[ClusterLabs] Cannot add a node with pcs
Tomas Jelinek
tojeline at redhat.com
Tue Aug 2 08:23:49 EDT 2022
Hi Piotr,
Sorry for the delay. I'm not a pacemaker expert, so I don't really know
how pacemaker behaves in various corner cases. Even if I were, it would
be difficult to advise you, since you haven't even posted what version
of pacemaker / corosync / pcs you are using.
In any case, the first thing you need to do is configure stonith.
Properly configured and working stonith is required for a cluster to
operate. There is no way around it.
Regards,
Tomas
Dne 13. 07. 22 v 18:54 Piotr Szafarczyk napsal(a):
> Hi Tomas,
>
> Thank you very much for the idea. I have played with stonith_admin
> --unfence and --confirm. Whenever I try, pcs status show my actions
> under Failed Fencing Actions. I see this in the log file:
>
> error: Unfencing of n2 by <anyone> failed: No such device
>
> No surprise here, since I have not got any devices registered.
>
> If fencing of n2 was a cause, I would expect pcs status to show it as
> offline or unhealthy, but show it.

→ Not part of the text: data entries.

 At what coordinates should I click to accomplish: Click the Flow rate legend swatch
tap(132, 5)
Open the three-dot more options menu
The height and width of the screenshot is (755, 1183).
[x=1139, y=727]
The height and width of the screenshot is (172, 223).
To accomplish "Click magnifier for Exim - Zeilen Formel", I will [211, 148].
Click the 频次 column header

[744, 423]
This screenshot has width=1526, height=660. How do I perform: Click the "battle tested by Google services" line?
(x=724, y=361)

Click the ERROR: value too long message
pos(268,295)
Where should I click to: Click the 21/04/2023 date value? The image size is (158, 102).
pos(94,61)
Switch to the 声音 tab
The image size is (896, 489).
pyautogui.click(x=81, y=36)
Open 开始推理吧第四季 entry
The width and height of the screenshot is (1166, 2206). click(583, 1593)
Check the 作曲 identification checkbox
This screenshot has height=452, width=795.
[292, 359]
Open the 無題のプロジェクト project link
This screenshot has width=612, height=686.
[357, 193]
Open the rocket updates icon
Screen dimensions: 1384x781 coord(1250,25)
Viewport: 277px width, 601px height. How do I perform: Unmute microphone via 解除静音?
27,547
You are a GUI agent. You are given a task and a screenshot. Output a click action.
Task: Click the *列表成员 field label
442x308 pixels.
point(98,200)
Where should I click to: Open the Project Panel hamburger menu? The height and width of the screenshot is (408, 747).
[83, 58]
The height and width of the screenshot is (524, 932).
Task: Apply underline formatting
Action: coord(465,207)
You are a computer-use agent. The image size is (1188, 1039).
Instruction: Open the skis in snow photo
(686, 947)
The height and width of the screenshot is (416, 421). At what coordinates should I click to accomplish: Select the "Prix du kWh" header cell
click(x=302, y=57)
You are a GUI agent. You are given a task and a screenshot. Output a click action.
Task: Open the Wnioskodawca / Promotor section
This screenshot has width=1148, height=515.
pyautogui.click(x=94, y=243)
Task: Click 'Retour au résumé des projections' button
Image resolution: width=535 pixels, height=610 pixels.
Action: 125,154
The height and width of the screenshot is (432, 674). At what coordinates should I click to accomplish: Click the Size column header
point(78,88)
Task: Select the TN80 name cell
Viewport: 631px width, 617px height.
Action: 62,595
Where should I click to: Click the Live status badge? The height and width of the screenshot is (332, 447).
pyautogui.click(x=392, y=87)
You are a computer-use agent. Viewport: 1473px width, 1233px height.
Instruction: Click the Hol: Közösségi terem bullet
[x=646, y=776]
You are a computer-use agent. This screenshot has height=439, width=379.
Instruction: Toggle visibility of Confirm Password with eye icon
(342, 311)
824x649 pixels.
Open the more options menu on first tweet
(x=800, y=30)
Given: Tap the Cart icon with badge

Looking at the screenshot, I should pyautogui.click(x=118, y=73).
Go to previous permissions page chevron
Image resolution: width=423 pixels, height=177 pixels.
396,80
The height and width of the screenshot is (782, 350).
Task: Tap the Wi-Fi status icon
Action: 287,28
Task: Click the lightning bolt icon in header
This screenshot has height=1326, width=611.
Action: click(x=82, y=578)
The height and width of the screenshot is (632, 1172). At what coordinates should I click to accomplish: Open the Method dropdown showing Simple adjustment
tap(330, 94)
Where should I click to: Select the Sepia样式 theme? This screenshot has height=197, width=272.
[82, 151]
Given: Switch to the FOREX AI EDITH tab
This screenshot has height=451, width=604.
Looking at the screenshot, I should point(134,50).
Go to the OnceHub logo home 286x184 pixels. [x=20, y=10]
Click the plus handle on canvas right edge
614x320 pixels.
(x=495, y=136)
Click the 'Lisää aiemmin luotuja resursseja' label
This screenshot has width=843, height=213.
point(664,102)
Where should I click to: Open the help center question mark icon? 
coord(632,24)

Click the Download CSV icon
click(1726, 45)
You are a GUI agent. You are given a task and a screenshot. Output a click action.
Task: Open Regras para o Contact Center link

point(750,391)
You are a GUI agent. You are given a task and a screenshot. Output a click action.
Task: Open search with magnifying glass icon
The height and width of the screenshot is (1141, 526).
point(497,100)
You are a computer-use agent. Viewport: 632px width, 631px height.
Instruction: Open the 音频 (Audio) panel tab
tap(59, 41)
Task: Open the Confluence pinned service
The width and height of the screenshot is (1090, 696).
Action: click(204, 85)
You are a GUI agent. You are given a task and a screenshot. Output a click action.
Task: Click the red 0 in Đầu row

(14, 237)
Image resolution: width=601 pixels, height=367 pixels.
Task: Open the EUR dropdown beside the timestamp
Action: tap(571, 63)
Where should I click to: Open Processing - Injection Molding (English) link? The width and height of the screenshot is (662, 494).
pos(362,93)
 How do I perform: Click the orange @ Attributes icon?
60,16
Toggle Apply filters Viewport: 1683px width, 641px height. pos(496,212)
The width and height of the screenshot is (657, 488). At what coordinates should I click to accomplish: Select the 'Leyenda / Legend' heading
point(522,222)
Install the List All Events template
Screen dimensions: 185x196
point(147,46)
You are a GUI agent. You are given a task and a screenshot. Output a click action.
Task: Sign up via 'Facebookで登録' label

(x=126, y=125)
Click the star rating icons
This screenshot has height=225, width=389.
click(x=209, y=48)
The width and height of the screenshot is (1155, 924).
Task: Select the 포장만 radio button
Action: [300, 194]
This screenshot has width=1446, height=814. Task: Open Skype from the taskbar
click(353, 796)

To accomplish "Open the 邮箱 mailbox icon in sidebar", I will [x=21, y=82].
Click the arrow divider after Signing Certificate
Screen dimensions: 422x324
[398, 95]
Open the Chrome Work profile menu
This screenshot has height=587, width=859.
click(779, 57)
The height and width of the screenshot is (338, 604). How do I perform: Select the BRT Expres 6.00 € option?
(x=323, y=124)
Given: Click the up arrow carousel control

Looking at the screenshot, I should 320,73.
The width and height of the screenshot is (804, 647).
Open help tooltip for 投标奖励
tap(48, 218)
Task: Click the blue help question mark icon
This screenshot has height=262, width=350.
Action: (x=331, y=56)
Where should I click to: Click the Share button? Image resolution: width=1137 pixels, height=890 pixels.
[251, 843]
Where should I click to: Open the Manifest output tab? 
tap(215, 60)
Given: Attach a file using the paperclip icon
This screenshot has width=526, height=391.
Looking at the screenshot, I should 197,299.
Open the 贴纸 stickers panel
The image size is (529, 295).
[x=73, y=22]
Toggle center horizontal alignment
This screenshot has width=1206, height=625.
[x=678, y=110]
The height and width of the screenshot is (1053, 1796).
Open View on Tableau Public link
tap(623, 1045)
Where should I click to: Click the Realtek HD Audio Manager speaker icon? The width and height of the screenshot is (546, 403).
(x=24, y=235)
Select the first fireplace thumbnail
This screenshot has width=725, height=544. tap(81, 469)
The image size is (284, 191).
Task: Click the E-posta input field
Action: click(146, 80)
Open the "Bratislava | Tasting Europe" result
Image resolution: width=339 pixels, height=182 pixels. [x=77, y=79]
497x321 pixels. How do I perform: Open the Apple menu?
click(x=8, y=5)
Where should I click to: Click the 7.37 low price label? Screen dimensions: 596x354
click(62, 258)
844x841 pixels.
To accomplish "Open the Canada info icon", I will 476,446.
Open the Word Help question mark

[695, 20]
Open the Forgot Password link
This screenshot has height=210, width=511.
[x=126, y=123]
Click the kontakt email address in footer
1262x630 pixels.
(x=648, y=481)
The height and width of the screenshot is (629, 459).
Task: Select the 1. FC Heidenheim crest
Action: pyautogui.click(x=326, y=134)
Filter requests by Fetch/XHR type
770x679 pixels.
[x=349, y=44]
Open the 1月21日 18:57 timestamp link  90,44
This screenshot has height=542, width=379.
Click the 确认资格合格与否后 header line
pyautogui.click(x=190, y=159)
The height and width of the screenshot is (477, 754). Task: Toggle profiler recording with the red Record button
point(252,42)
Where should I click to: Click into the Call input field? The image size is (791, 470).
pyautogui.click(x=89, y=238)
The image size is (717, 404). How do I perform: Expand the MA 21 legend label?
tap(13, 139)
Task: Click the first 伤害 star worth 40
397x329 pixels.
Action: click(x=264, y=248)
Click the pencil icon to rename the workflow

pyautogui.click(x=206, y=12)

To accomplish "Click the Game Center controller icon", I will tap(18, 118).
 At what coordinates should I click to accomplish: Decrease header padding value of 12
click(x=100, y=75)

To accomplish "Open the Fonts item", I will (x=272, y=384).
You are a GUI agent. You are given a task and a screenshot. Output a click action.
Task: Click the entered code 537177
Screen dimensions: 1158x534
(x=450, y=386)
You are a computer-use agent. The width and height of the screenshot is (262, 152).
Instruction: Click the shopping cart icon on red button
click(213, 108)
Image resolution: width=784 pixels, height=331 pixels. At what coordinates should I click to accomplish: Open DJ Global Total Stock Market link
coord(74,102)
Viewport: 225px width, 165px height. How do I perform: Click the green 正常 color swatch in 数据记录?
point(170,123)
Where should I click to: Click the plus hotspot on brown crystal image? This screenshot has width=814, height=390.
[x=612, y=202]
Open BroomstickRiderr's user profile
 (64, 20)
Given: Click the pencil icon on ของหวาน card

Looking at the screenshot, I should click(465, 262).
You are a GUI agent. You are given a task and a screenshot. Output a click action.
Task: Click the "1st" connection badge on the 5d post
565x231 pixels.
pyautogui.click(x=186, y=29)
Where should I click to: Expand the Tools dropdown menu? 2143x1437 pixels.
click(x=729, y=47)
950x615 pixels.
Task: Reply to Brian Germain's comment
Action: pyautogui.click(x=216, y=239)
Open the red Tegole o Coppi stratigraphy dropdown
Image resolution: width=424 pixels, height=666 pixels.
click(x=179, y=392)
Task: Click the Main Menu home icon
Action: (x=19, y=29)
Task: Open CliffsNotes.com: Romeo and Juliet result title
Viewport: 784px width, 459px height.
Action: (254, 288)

I have got:
>
> * 2 nodes configured
>
> Also I would expect node remove + node clear + node add to make n2 a
> brand new node.
>
> Here are parts of the log when I remove n2 from the cluster
>
> No peers with id=0 and/or uname=n2 to purge from the membership cache
> Removing all n2 attributes for peer n3
> Removing all n2 attributes for peer n1
> Instructing peers to remove references to node n2/0
> Completed cib_delete operation for section status: OK
>
> There is nothing in the log file when I add it.
>
> If fencing is the cause, where should I look for what the cluster tries
> to do?
>
> Have you got any other suggestions what to check?
>
> Best regards,
> Piotr
>
> On 12.07.2022 12:50, Tomas Jelinek wrote:
>> Hi Piotr,
>>
>> Based on 'pcs cluster node add n2' and 'pcs config' outputs, pcs added
>> the node to your cluster successfully, that is corosync config has
>> been modified, distributed and loaded.
>>
>> It looks like the problem is with pacemaker. This is a wild guess, but
>> maybe pacemaker wants to fence n2, which is not possible, as you
>> disabled stonith. In the meantime, n1 and n3 do not allow n2 to join,
>> until it's confirmed fenced. Try looking into / posting 'pcs status
>> --full' and pacemaker log.
>>
>> With stonith disabled, you have a working cluster (seemingly). Until
>> you don't, due to an event which requires working stonith for the
>> cluster to recover.
>>
>> Regards,
>> Tomas
>>
>>
>> Dne 12. 07. 22 v 12:34 Piotr Szafarczyk napsal(a):
>>> Hi,
>>>
>>> I used to have a working cluster with 3 nodes (and stonith disabled).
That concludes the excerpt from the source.